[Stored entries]

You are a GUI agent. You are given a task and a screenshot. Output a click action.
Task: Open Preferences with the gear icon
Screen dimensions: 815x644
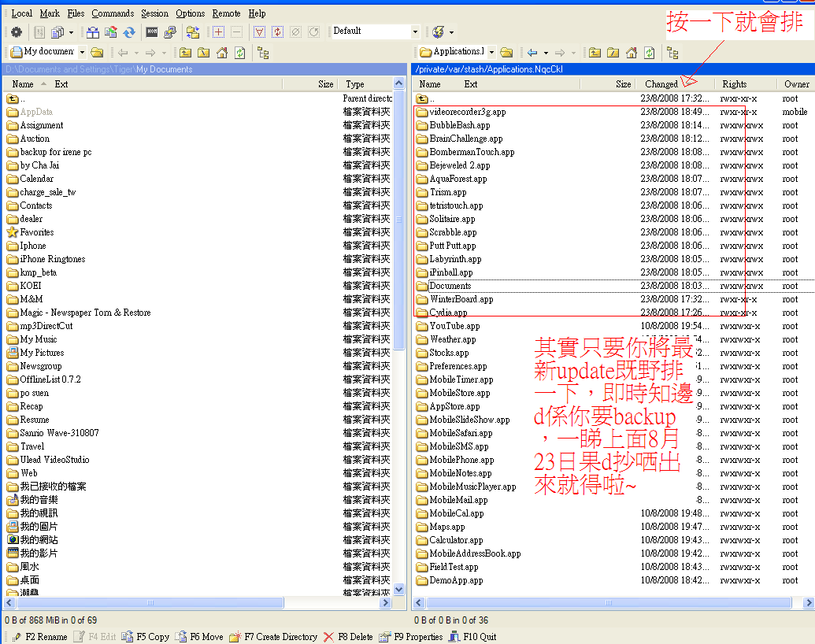pyautogui.click(x=16, y=32)
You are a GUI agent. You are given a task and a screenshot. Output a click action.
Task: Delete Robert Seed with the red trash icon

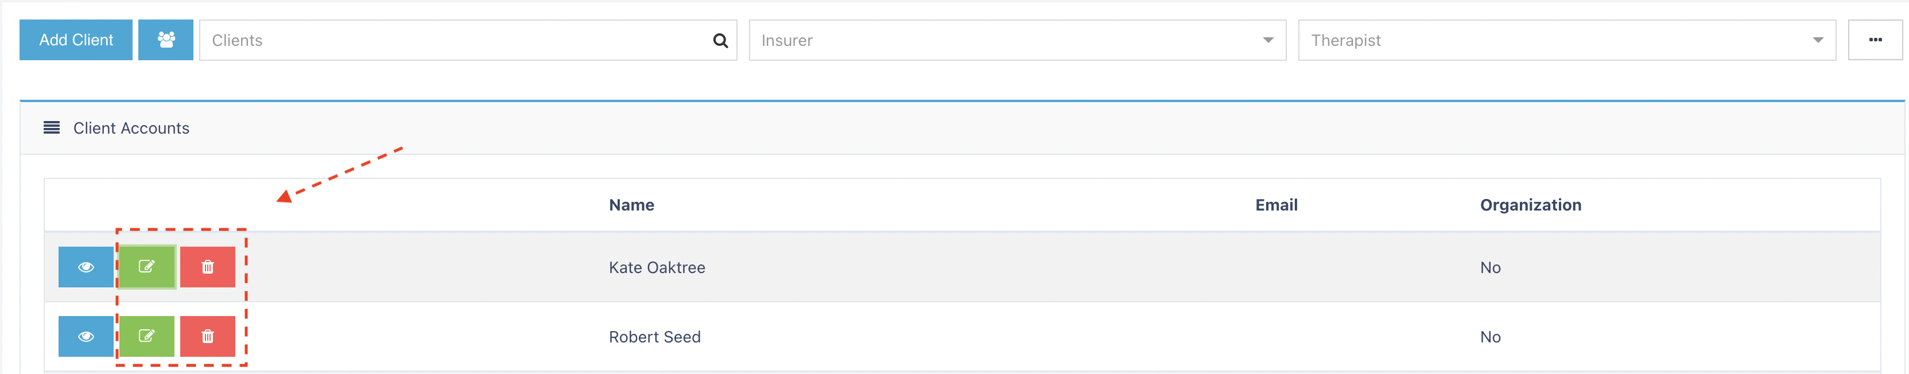208,336
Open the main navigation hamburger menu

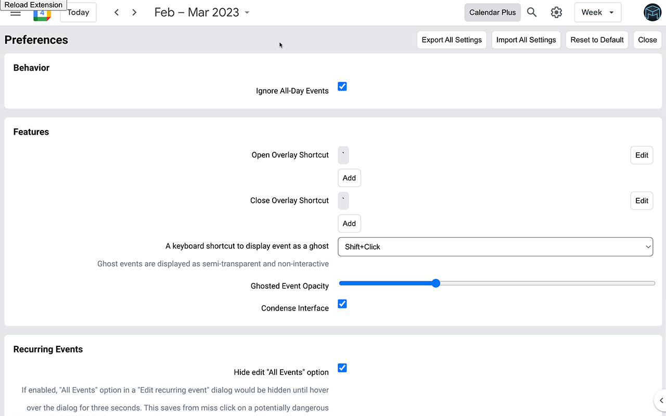pos(15,12)
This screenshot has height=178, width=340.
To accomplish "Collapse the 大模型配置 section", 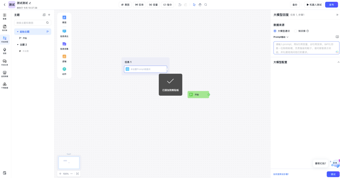I will (x=338, y=62).
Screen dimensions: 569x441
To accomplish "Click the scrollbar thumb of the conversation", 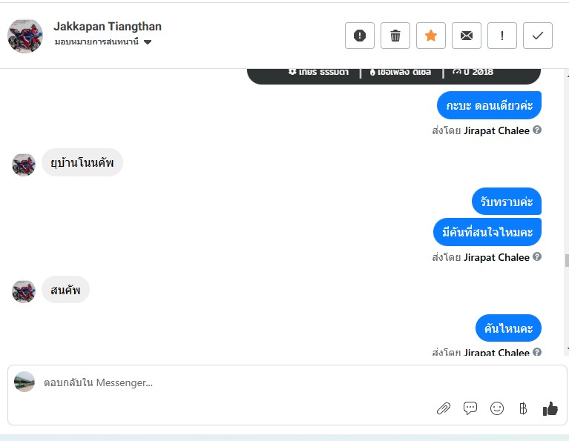I will coord(567,260).
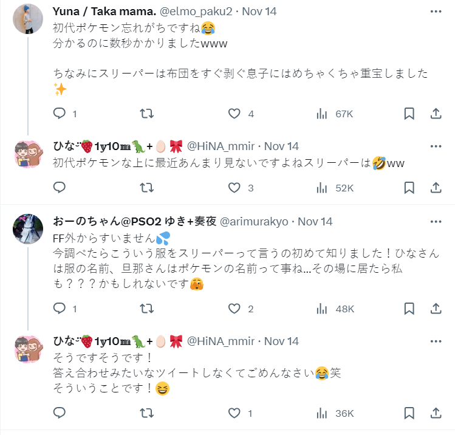455x435 pixels.
Task: Like the tweet by @elmo_paku2
Action: point(234,114)
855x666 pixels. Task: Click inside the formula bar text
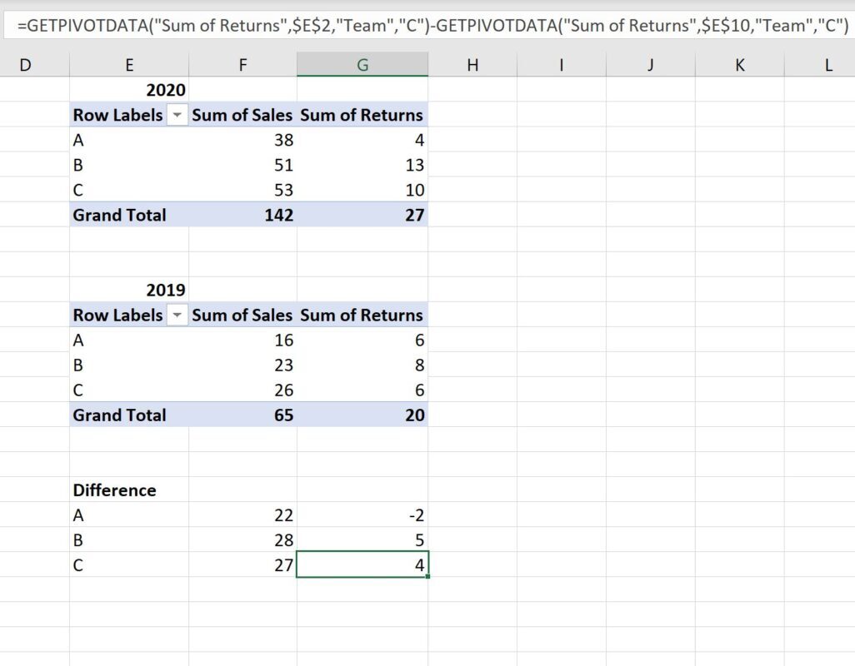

▸ Action item: Your reply should be the lines of the records from the start through the line with "This screenshot has height=178, width=340.", copied word for word, pictures omitted.

▸ Answer to this exercise:
You are a GUI agent. You are given a task and a screenshot. Output a click action.
Task: Open Preferences with the gear icon
Screen dimensions: 815x644
pyautogui.click(x=16, y=32)
You are a GUI agent. You are given a task and a screenshot. Output a click action.
Task: Delete Robert Seed with the red trash icon

208,336
Open the main navigation hamburger menu

pos(15,12)
This screenshot has height=178, width=340.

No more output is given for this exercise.